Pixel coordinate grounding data
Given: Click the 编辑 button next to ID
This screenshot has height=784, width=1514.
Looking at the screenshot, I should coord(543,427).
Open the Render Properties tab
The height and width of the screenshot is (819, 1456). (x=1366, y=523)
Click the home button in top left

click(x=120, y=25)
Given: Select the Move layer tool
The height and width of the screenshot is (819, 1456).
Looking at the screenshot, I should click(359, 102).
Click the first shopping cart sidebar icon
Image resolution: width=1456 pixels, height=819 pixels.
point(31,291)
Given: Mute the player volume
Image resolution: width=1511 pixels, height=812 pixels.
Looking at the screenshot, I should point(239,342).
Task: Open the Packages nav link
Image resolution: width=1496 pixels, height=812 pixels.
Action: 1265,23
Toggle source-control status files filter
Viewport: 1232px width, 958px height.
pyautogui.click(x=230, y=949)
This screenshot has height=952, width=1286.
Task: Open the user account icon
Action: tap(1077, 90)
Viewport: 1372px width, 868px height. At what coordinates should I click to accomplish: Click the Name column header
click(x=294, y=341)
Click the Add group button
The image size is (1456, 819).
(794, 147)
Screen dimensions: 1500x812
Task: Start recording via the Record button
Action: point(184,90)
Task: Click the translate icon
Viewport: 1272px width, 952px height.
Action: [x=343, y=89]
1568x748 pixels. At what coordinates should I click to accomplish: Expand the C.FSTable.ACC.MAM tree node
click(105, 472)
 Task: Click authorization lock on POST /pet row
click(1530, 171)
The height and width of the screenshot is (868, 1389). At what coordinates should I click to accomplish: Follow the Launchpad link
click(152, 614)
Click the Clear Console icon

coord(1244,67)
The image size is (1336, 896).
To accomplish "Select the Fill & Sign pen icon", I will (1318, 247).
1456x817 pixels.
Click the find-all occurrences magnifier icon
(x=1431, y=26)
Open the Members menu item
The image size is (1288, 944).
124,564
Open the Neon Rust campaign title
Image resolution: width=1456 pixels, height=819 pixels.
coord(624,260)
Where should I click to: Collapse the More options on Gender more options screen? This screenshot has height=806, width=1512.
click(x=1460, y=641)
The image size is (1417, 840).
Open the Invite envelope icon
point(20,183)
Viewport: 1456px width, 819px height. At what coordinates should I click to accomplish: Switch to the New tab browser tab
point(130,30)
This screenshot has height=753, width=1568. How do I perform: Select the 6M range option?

- **Your task**:
Every line above should be duplicated exactly as it stands.

- **Output**:
Given: Click the 编辑 button next to ID
This screenshot has height=784, width=1514.
Looking at the screenshot, I should coord(543,427).
Open the Render Properties tab
The height and width of the screenshot is (819, 1456). (x=1366, y=523)
Click the home button in top left

click(x=120, y=25)
Given: Select the Move layer tool
The height and width of the screenshot is (819, 1456).
Looking at the screenshot, I should click(359, 102).
Click the first shopping cart sidebar icon
Image resolution: width=1456 pixels, height=819 pixels.
point(31,291)
Given: Mute the player volume
Image resolution: width=1511 pixels, height=812 pixels.
Looking at the screenshot, I should point(239,342).
Task: Open the Packages nav link
Image resolution: width=1496 pixels, height=812 pixels.
Action: 1265,23
Toggle source-control status files filter
Viewport: 1232px width, 958px height.
pyautogui.click(x=230, y=949)
This screenshot has height=952, width=1286.
Task: Open the user account icon
Action: tap(1077, 90)
Viewport: 1372px width, 868px height. At what coordinates should I click to accomplish: Click the Name column header
click(x=294, y=341)
Click the Add group button
The image size is (1456, 819).
(794, 147)
Screen dimensions: 1500x812
Task: Start recording via the Record button
Action: point(184,90)
Task: Click the translate icon
Viewport: 1272px width, 952px height.
Action: [x=343, y=89]
1568x748 pixels. At what coordinates should I click to accomplish: Expand the C.FSTable.ACC.MAM tree node
click(105, 472)
 Task: Click authorization lock on POST /pet row
click(1530, 171)
The height and width of the screenshot is (868, 1389). At what coordinates should I click to accomplish: Follow the Launchpad link
click(152, 614)
Click the Clear Console icon

coord(1244,67)
The image size is (1336, 896).
To accomplish "Select the Fill & Sign pen icon", I will (1318, 247).
1456x817 pixels.
Click the find-all occurrences magnifier icon
(x=1431, y=26)
Open the Members menu item
The image size is (1288, 944).
124,564
Open the Neon Rust campaign title
Image resolution: width=1456 pixels, height=819 pixels.
coord(624,260)
Where should I click to: Collapse the More options on Gender more options screen? This screenshot has height=806, width=1512.
click(x=1460, y=641)
The image size is (1417, 840).
Open the Invite envelope icon
point(20,183)
Viewport: 1456px width, 819px height. At what coordinates should I click to accomplish: Switch to the New tab browser tab
point(130,30)
This screenshot has height=753, width=1568. How do I perform: Select the 6M range option?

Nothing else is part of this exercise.